Work item ::
Begin at the line where "Where should I click to: Click the NVIDIA" appears and reproduce exactly every line through the end of the data below, both included, skipping pictures.

Raw data ::
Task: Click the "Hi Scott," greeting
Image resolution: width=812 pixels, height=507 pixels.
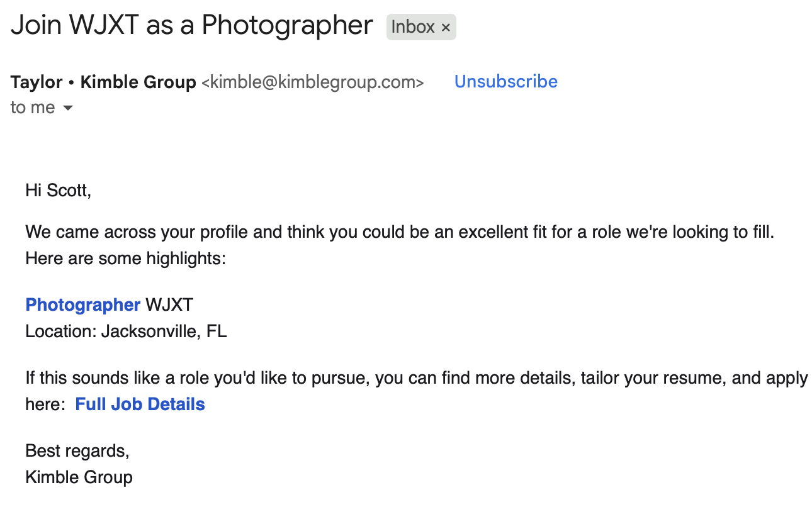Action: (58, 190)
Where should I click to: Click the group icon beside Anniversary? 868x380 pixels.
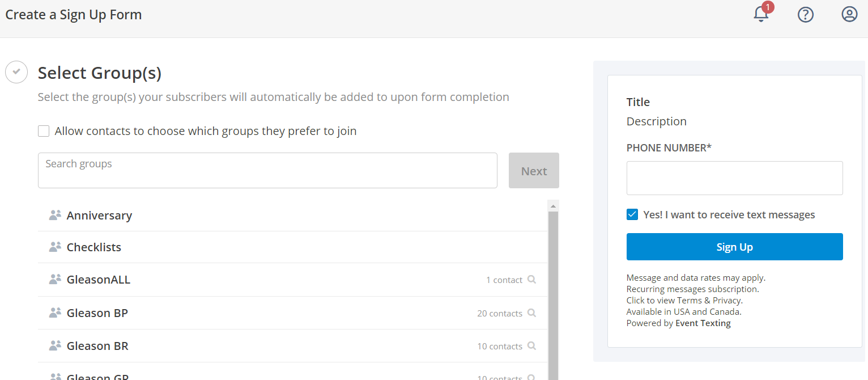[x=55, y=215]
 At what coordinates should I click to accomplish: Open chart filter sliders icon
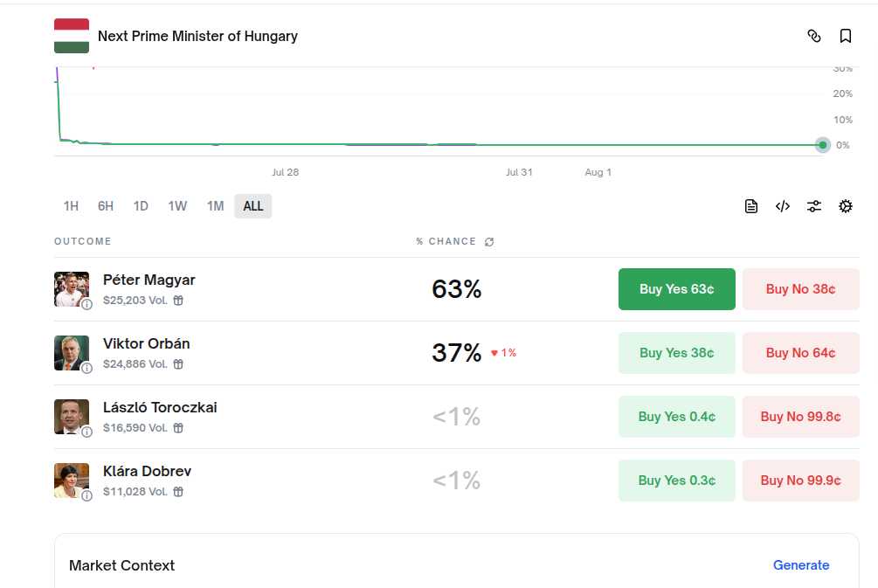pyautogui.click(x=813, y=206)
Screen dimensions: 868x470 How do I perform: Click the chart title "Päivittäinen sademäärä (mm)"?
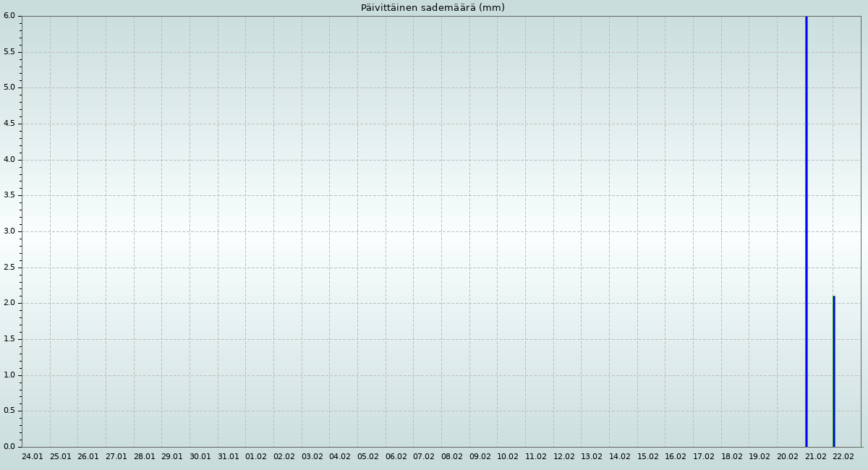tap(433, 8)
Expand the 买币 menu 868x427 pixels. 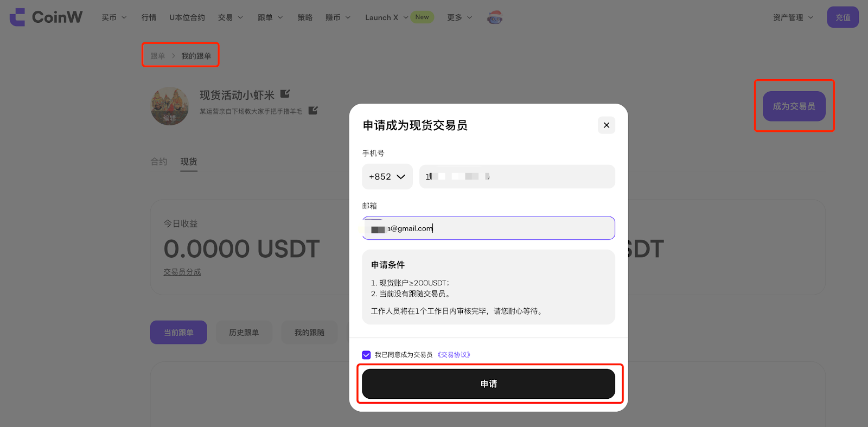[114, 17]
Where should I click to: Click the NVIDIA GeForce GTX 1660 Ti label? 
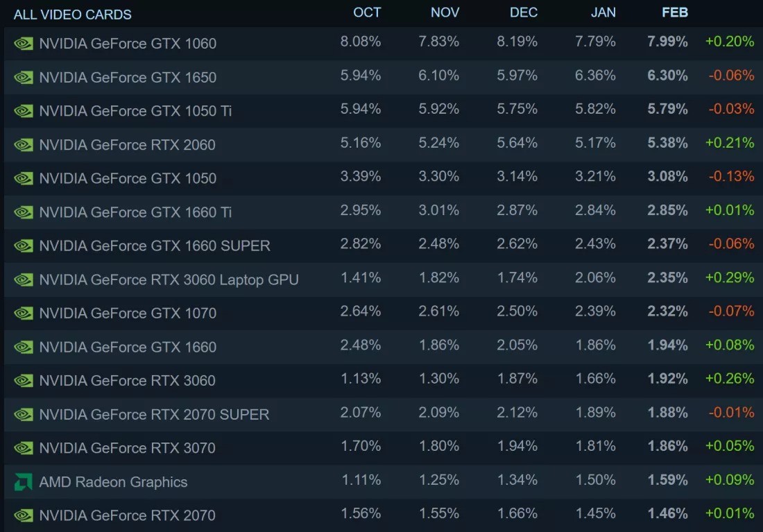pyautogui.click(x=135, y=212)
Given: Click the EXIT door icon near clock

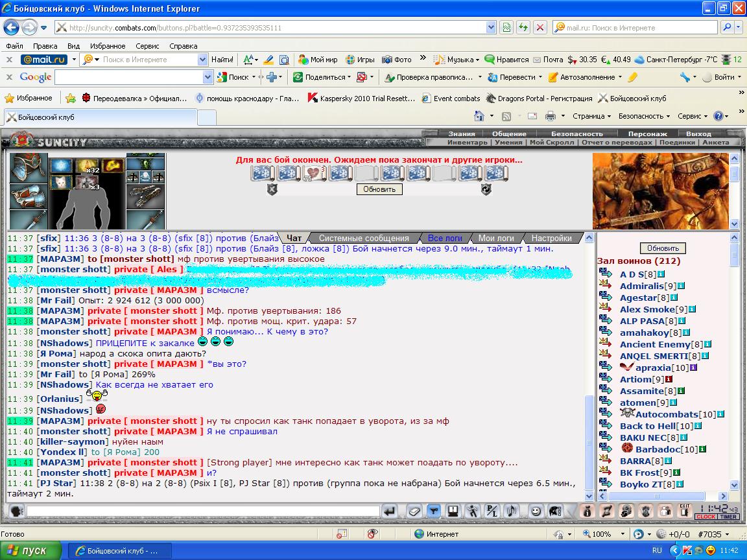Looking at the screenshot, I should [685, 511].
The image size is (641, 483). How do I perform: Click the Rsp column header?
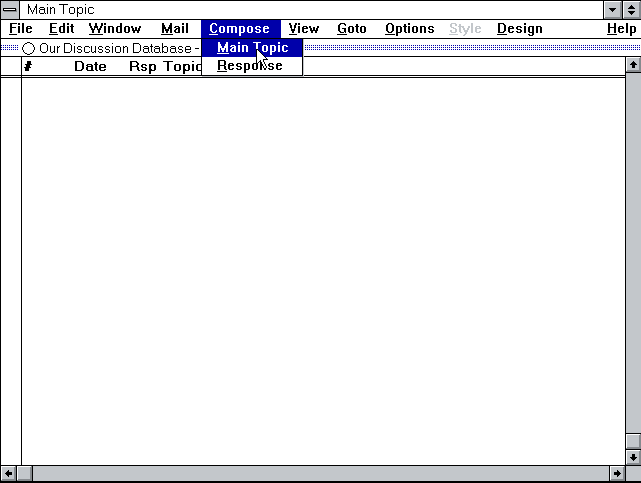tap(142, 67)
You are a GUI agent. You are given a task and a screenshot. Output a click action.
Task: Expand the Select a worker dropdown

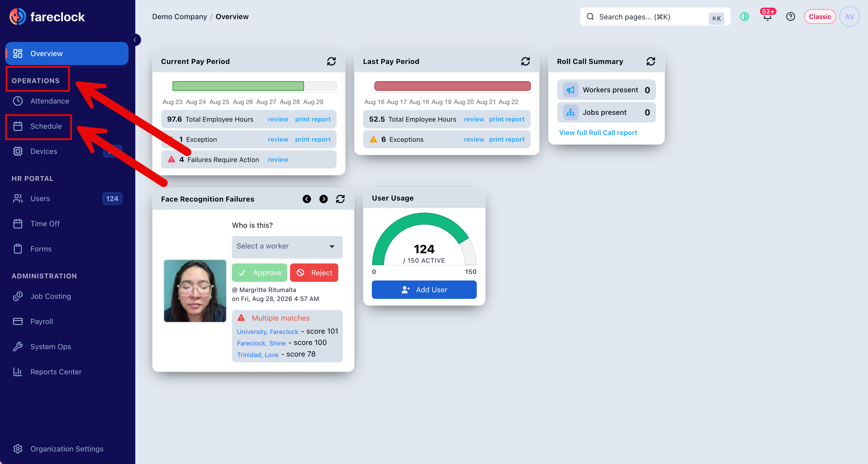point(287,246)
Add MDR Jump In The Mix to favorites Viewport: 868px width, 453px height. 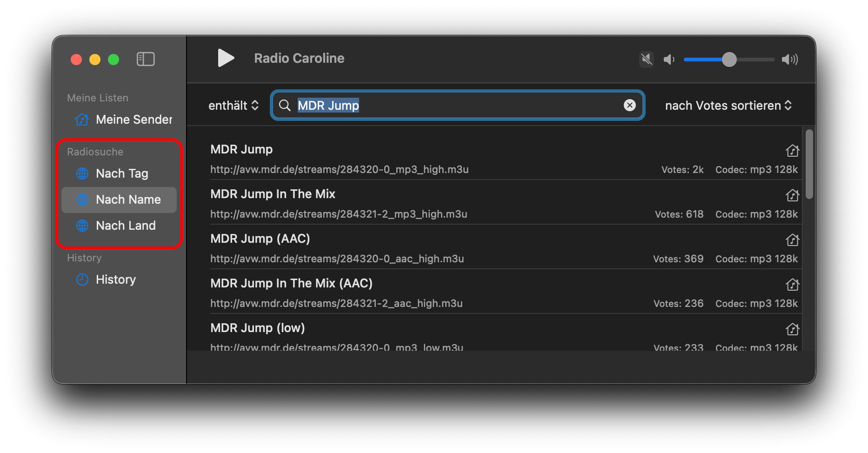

Solution for this task ::
Where should I click to: Click the NVIDIA GeForce GTX 1660 Ti label? 
pyautogui.click(x=135, y=212)
Given: Click the EXIT door icon near clock

Looking at the screenshot, I should [685, 511].
The image size is (641, 483). How do I perform: Click the Rsp column header?
tap(142, 67)
You are a GUI agent. You are given a task and a screenshot. Output a click action.
Task: Expand the Select a worker dropdown

point(287,246)
Add MDR Jump In The Mix to favorites Viewport: 868px width, 453px height. 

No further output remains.